- Born: 1964 (age 61–62) United States
- Occupation: Businessman
- Known for: Advocating for vapeing and founder/CEO of UTVG and founder/CEO of TVECA

= Ray Story =

American founder and CEO of the United Tobacco Vapor Group

Ray Story (born in 1964) is an American businessman who is the founder and owner of The United Tobacco Vapor Group (UTVG) USA as well as UTVG Europe BV, both electronic cigarette companies.

He is also the creator of Flavor Vapes, Premium Vapes, Vape Master Cigar, Wanna Vape, and E-Hitter, all of which are brands under the UTVG name. The company's vaping products are sold worldwide online and in store.

== Career ==
In 2008, Ray founded an Electronic Cigarette company called Smoking Everywhere. As owner of Smoking Everywhere, Ray initiated the litigation against the United States FDA claiming the e-cigarette was indeed a tobacco product and not a drug delivery device. On December 7, 2010, Ray and the E-Cigarette industry won a unanimous court decision siding with the industry position.

He created of a new patented vaporization technology for the E-Cigarette called "qmos" which moved away from the traditional heating methods of first generation vaporizers and e-cigarettes in favor of a wick-less and coil-less technology for longevity and consistency.

Ray later founded and became the CEO of The Tobacco Vapor Electronic Cigarette Association (TVECA), a trade association dedicated to advocating for electronic cigarette market by providing the media, legislative bodies, and consumers with education, communication, and research.
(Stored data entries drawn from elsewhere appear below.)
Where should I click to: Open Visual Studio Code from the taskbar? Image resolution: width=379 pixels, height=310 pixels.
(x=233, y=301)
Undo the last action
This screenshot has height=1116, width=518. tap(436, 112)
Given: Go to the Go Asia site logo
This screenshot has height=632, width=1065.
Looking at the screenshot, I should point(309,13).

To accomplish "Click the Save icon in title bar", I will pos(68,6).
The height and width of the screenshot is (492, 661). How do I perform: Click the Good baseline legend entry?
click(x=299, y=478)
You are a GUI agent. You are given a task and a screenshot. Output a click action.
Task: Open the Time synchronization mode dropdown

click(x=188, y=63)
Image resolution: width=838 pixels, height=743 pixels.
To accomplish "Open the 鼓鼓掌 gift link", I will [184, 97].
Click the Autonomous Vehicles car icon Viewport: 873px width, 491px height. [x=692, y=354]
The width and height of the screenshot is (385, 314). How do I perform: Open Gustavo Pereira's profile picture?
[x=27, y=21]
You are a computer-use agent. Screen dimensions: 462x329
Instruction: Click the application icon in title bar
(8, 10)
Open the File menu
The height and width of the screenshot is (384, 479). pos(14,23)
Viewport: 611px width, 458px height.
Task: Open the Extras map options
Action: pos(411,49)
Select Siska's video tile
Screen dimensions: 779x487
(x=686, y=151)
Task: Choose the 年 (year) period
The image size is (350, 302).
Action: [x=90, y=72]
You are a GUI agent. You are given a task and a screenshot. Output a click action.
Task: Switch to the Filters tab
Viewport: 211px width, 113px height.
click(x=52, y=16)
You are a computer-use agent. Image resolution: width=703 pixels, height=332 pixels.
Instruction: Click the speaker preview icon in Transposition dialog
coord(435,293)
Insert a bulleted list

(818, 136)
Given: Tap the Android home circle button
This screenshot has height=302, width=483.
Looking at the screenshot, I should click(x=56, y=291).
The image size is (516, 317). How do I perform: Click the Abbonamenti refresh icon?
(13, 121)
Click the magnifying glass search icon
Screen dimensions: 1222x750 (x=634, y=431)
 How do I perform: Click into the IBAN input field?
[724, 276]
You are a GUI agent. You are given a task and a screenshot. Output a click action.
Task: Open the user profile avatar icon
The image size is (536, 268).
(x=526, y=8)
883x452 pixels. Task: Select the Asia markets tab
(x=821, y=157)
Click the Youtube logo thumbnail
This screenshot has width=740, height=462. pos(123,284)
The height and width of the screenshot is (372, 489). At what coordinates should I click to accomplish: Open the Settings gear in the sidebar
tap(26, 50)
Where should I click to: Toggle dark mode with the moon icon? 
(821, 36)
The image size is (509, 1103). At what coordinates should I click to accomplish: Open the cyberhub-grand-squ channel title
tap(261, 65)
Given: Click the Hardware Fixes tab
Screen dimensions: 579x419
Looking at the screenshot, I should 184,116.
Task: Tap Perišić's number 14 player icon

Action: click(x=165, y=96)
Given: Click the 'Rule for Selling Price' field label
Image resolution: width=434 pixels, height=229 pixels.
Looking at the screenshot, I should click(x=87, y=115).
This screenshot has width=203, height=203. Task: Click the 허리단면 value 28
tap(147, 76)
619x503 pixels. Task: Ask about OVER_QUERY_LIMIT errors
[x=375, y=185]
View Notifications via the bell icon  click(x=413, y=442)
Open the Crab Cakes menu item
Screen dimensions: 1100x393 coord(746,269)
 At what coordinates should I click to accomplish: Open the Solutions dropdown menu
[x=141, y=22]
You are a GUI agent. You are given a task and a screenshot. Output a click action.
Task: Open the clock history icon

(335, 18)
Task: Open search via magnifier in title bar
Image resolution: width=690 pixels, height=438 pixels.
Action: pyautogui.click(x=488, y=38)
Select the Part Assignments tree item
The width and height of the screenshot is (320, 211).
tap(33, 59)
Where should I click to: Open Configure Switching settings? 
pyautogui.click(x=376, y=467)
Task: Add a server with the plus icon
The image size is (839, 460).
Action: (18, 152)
He successfully defended the position of the e-cigarette as an alternative tobacco product as opposed to a drug delivery device in the United States in 2009 and defended from the Dutch government in their attempts to ban the e-cigarette in 2012. Ray alongside the TVECA is currently working to duplicate this process in other parts of the world where there exists highly prohibitive or restrictive laws pertaining to the e-cigarette.